* _Exercise prompt_
Your answer is the lines from the one that has "The height and" through the last line of the records below, retyped exactly and alone.

* _Given records_
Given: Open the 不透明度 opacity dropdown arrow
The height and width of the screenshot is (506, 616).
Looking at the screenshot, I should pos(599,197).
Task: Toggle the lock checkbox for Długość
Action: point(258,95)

* _Task output_
The height and width of the screenshot is (506, 616).
Looking at the screenshot, I should pos(599,197).
Task: Toggle the lock checkbox for Długość
Action: point(258,95)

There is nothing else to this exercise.